Het gezondheidszorgbudget dient twee doelstellingen. De eerste doelstelling is om zieke mensen weer gezond te krijgen, om het erger worden van een ziekte te voorkomen of om dreigende ziekte zelf te voorkomen. De tweede doelstelling die het RIZIV expliciet op zich neemt, is het wegwerken van de sociale ongelijkheid. Of iemand nu ziek is of werkt: in beide gevallen moet de persoon in staat zijn om te voldoen in levensbehoeften, opvoeding van kinderen, het leiden van een zinvol leven, het verkrijgen van de hoogste kwaliteit van gezondheidszorg op zeer toegankelijke wijze.
Het realiseren van de eerste doelstelling is artsenwerk. De tweede doelstelling is de resultante van een politieke filosofie van rechtvaardigheid. We zien dit terugkomen in de problematiek van langdurige arbeidsongeschiktheid, maar ook in dossiers zoals derdebetalersregeling en in dossiers van verhoogde tegemoetkoming.

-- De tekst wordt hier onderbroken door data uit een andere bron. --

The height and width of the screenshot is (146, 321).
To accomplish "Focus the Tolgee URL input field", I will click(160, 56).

In ieder van die drie dossiers wordt onderkend dat er een bevolkingsgroep is die zondermeer op de bestaande veiligheidsmechanismen beroep moet kunnen doen. Sinds 2014 is de politieke ideologie zo opgeschoven dat de oorspronkelijke groep van 900.000 patiënten met verhoogde tegemoetkoming vanaf 1 januari 2026 wordt uitgebreid naar 2.300.000 mensen (sommigen spreken van 2.700.000) patiënten.

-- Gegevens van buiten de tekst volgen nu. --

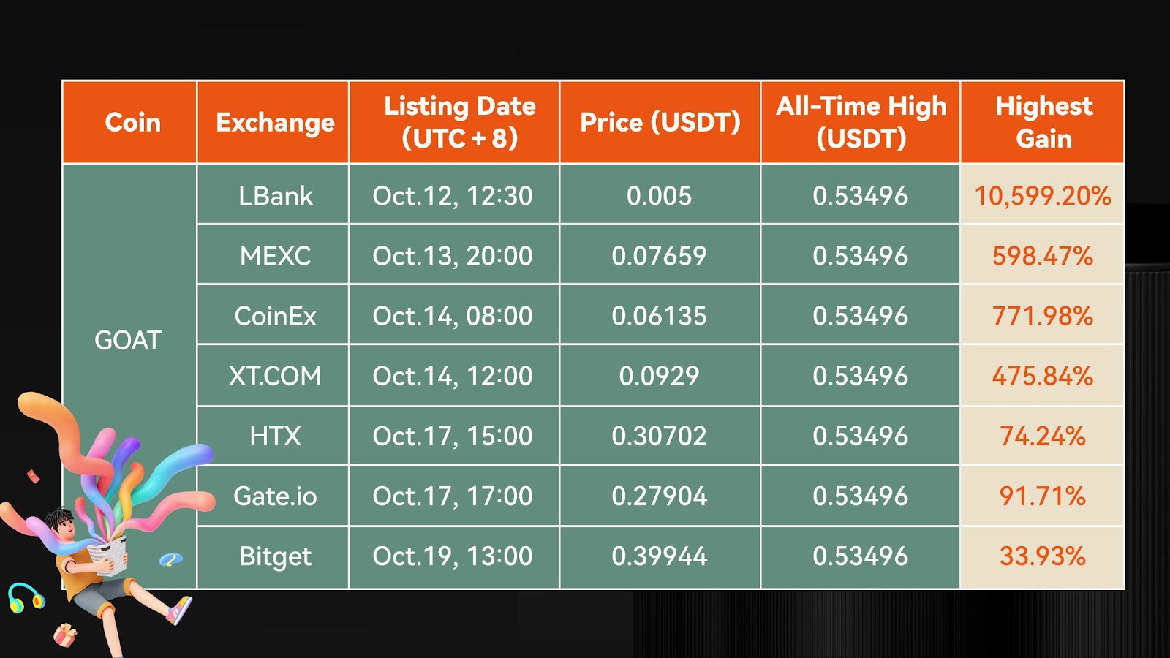
Task: Click CoinEx price 0.06135
Action: (x=660, y=315)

Hetzelfde geldt voor de derdebetalersregeling, die men wil uitbreiden naar de volledige bevolking, en voor de langdurig arbeidsongeschikten die soms afzien om weer te gaan werken omwille van secundaire problemen die goed beschreven staan in Le Monde: " La réalité est que la grande majorité des allocataires de minima sociaux veulent retrouver un emploi, parce que le travail procure un sentiment d'utilité, de dignité, d'appartenance à la société. Mais ce désir se heurte souvent à des équilibres familiaux précaires, avec des personnes dépourvues de solutions de garde pour leur enfant, d'autres qui s'occupent à temps plein d'un proche en situation de dépendance ou qui connaissent elles-mêmes des problèmes de santé lourds et invalidants. " Het is niet de arts, maar wel de wetgevende overheid die de lengte en de maatstaf van de schuifmaat bepaalt.
In The Economist van 30.11.2024 verscheen een stukje over langdurig werkloze veteranen bij het Amerikaanse leger. Lange tijd lag de gemiddelde compensatie bij een zieke veteraan op 975 dollar, en zochten de meeste veteranen werk. Recent werden de tegemoetkomingen opgetrokken tot maximaal 4.000 dollar, waardoor het aantal aanvragen voor langdurige ziekte sterk toenam én toegekend werd - met een gelijke afname van het reïntegratiepercentage naar werk.
Meer nog, de sterk toegenomen uitgaven hebben niet bijgedragen tot het fysieke en mentale welzijn van de veteranen, want de suïcide-aantallen zijn blijven toenemen in die groep.
In een bijdrage van Hanna Brock over jonge en adolescente patiënten die een zwaar kankertraject achter de rug hadden en hun leven wilden hervatten, blijkt dat 389 op 438 (88,8%) in staat waren om weer een werkzaam leven op te bouwen mits aanpassingen aan de arbeidssituatie, part-time werk, flexibele uren en een gradueel integratieproces.
In de schuifmaat moet men oog hebben voor de kant van de ziekte, maar moet men ook durven kijken naar de kant van het gezin, de thuissituatie, de persoon, de arbeidsmarkt. Financiële penalisatie van artsen in die context is hetzelfde als penaliseren van politieagenten die minder bonnen uitschrijven dan hun gemiddelde collega's doen.
De behandelende arts hoort de patiënt te begeleiden in diens traject tot herstel. Lang voorafgaand aan de fase waar het hersteltraject overschaduwd wordt door niet-strikt-medische factoren dienen deskundigen in die omgevingsfactoren de estafette over te nemen.